### Required work
Turn the lines of material below, everything from the line containing "Task: Open the file folder icon" down to the line containing "click(330, 377)", into a numbered list, leaving out blank lines and the pictures.

### Dataset records
* begin *

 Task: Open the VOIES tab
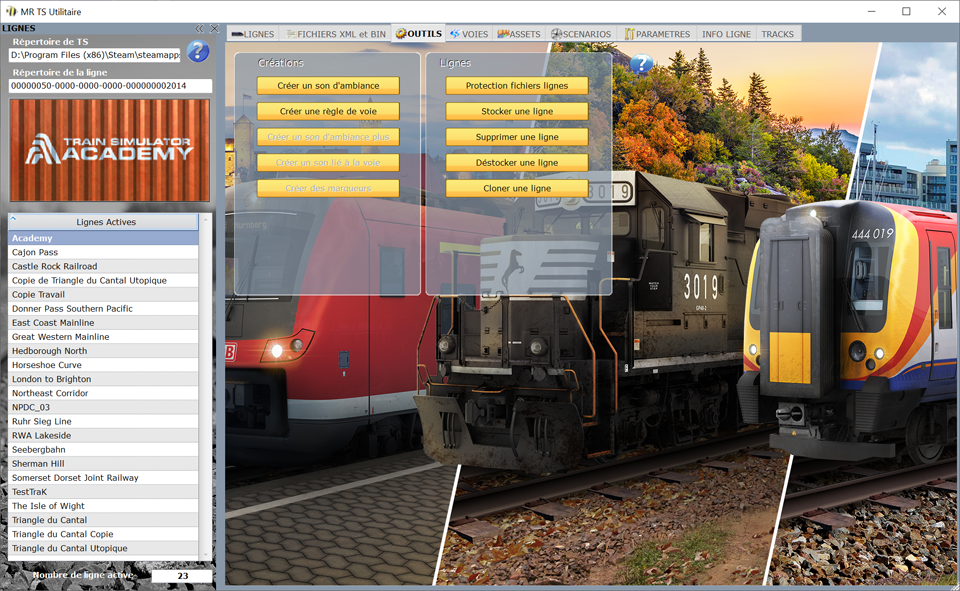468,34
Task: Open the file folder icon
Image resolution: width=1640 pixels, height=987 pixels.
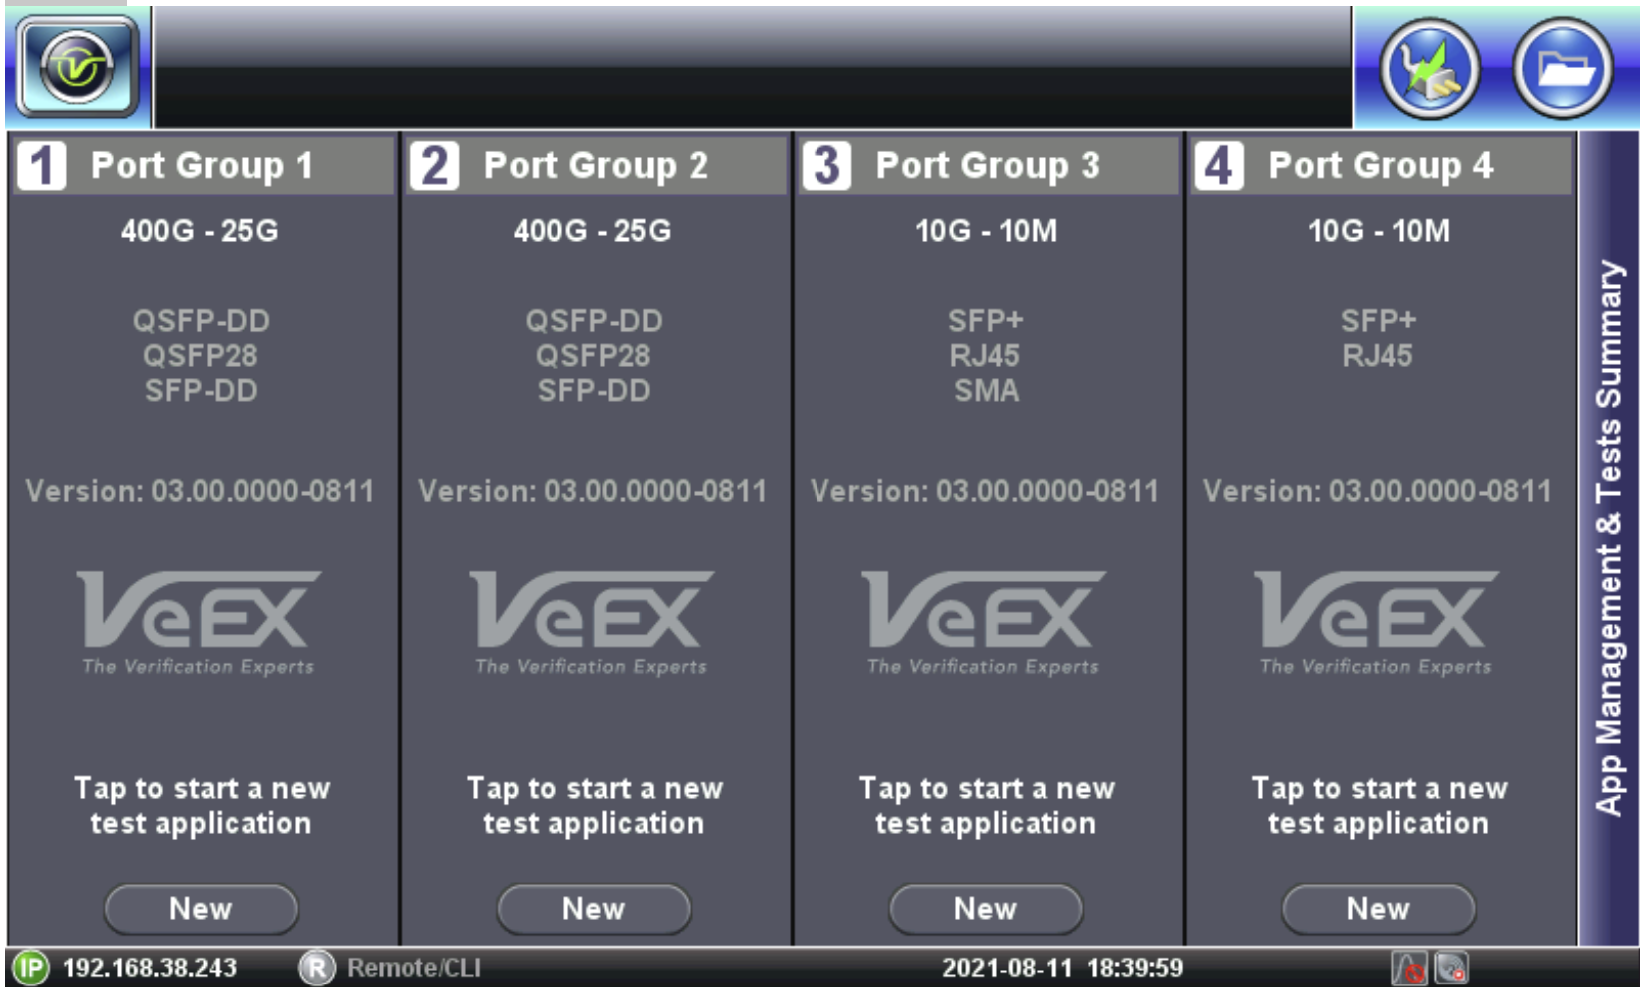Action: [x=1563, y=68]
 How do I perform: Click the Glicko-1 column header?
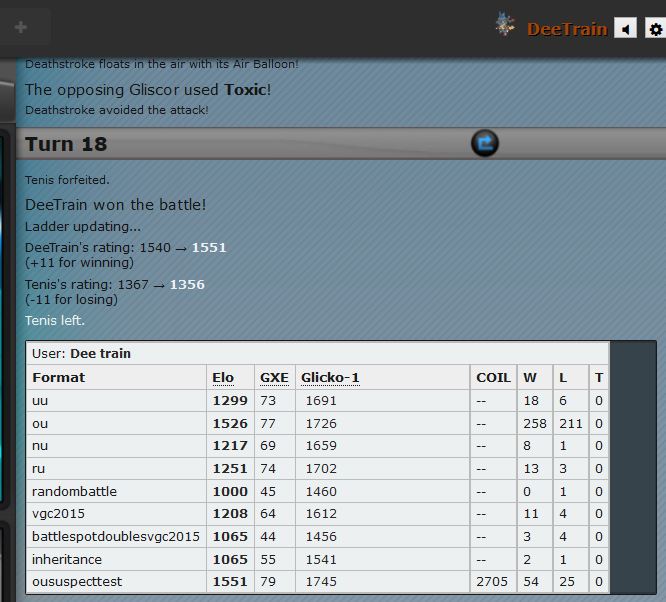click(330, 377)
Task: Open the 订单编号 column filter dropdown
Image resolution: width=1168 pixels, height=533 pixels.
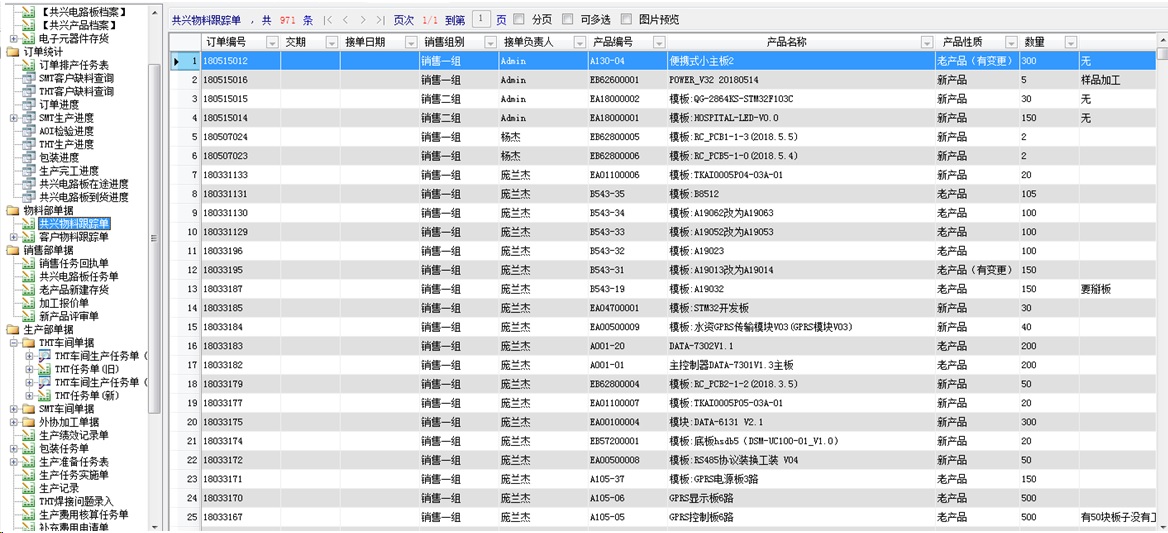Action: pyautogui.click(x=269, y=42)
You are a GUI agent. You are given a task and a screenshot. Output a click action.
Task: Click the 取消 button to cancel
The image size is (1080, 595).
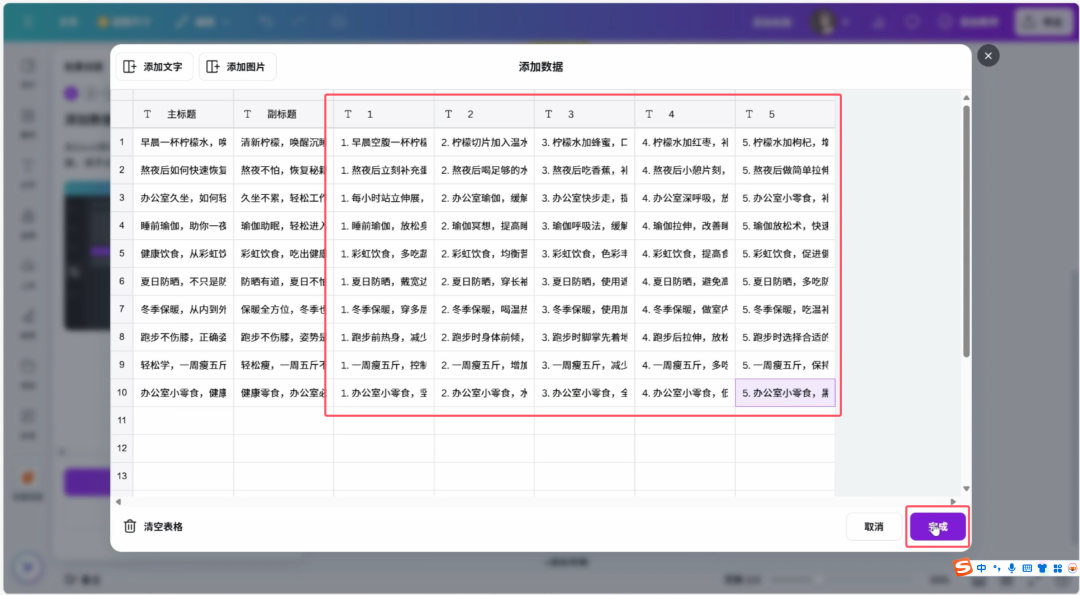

* end *

### Response to the task
1. Task: Open the file folder icon
2. Image resolution: width=1640 pixels, height=987 pixels.
3. Action: [x=1563, y=68]
4.  How do I perform: Click the Glicko-1 column header?
5. click(330, 377)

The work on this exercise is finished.